Fill level meters which operate according to the pulse-runtime method, which scan a reflected echo signal, generate a set of information for each echo in the fill level envelope curve out of the scanned echo signal. The act of generating an envelope curve from received echo signals is sufficiently known so that this technique requires no further explanation (see for example DE 44 07 369 C2; M. Skolnik, “Introduction to Radar Systems”, 2nd edition, 1980, McGraw-Hill; title: Peter Devine, “Radar level measurement—the users guide”, VEGA Controlls Ltd., 2000, ISBN 0-9538920-0-X).
In fill level sensors operating according to the pulse-runtime method, short electromagnetic or acoustic pulses are emitted in a direction of a top surface of bulk material. Subsequently, the sensor records the echo signals reflected by the bulk material and by fixtures built into the container, and, from this, derives the respective fill level, taking into account the pulse propagation speed.

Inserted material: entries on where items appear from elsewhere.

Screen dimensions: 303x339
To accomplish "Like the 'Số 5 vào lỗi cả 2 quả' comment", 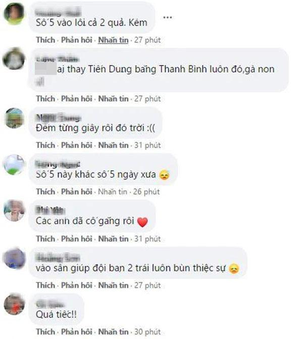I will [x=45, y=40].
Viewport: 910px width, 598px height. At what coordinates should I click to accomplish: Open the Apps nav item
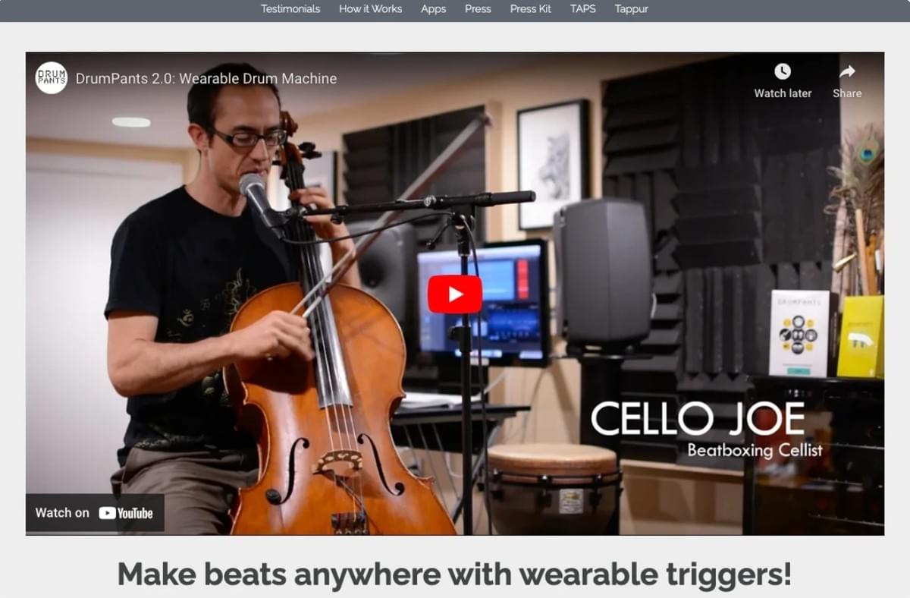pos(433,9)
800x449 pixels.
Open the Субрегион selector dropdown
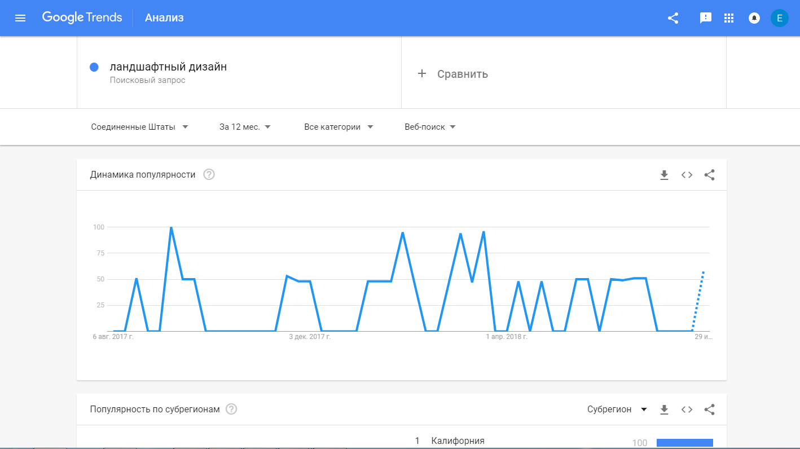point(617,410)
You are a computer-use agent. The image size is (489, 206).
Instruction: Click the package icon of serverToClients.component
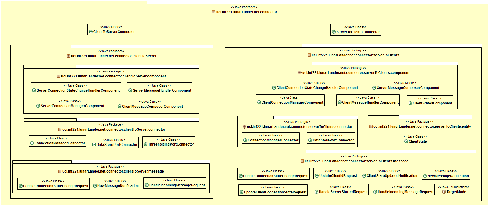300,73
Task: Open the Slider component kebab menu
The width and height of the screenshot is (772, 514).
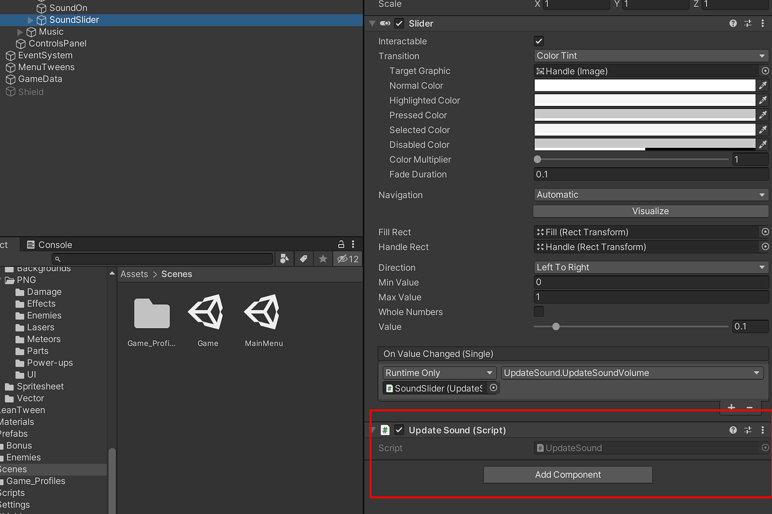Action: tap(763, 23)
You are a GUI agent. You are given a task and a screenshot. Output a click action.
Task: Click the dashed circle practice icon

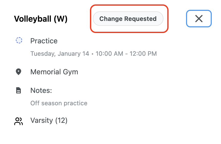point(19,41)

In this method the fill level is determined from a particular echo which can be detected in the fill level envelope curve as being representative of the fill level. In this arrangement the fill level envelope curve is scanned by an analog-digital converter, as a result of which the received fill level envelope curve is provided to a microprocessor or microcontroller in digital form for further processing. However, the received fill level envelope curve not only comprises the fill level echo which is representative for the present fill level and which, in the present document, is referred to as the useful echo, but furthermore it often also comprises parasitic echoes, which are for example caused by multiple reflections or by reflections from fixtures built into containers.

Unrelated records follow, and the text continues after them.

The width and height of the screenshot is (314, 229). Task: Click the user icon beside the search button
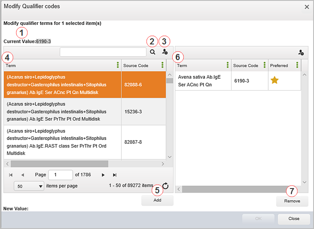point(164,52)
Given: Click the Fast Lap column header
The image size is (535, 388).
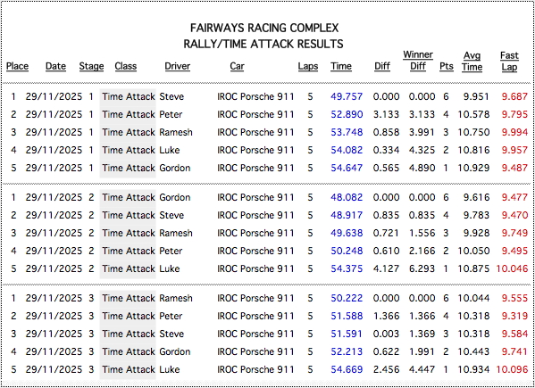Looking at the screenshot, I should [509, 61].
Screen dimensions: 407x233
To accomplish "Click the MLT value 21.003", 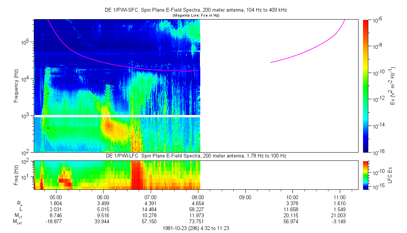I will click(x=340, y=215).
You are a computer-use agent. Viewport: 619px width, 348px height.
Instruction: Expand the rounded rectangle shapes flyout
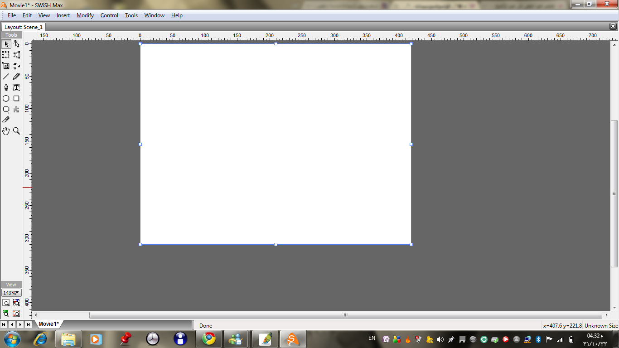tap(6, 109)
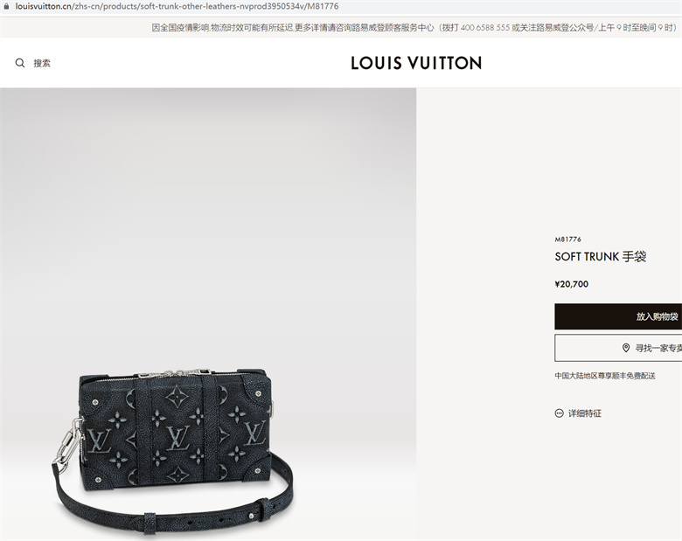The height and width of the screenshot is (541, 682).
Task: Click the M81776 product code
Action: click(567, 239)
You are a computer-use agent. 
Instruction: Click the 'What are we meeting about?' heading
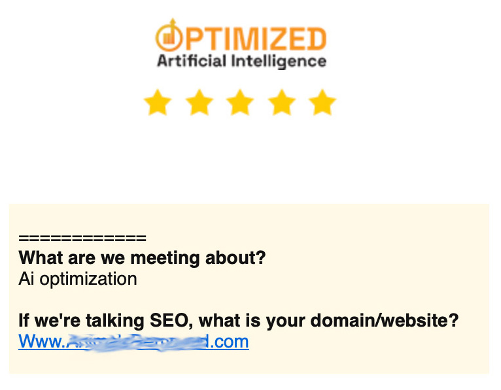[142, 257]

In order to only detect the real fill level echo as such in such a fill level envelope curve, or rather to filter out any undesirable disturbance reflections, often pre-processing of the fill level envelope curve becomes necessary. In this pre-processing of the fill level envelope curve the echoes are processed using one-dimensional or multi-dimensional signal processing methods, for example image processing methods such as filtering, averaging, selection and classification. The fill level envelope curve prepared in this way is then examined and analysed for echoes that are representative of the bulk material, or rather is examined and analysed for disturbance reflections, and is analysed. By means of the echoes that have been prepared in this way and that comprise, for example, data relating to location, amplitude and width of the echoes, a decision can then be made as to which echo is representative of the true fill level and which echo is not. If an echo is detected as being representative of the present fill level, then the location of the analysed echo corresponds to the sought fill level value.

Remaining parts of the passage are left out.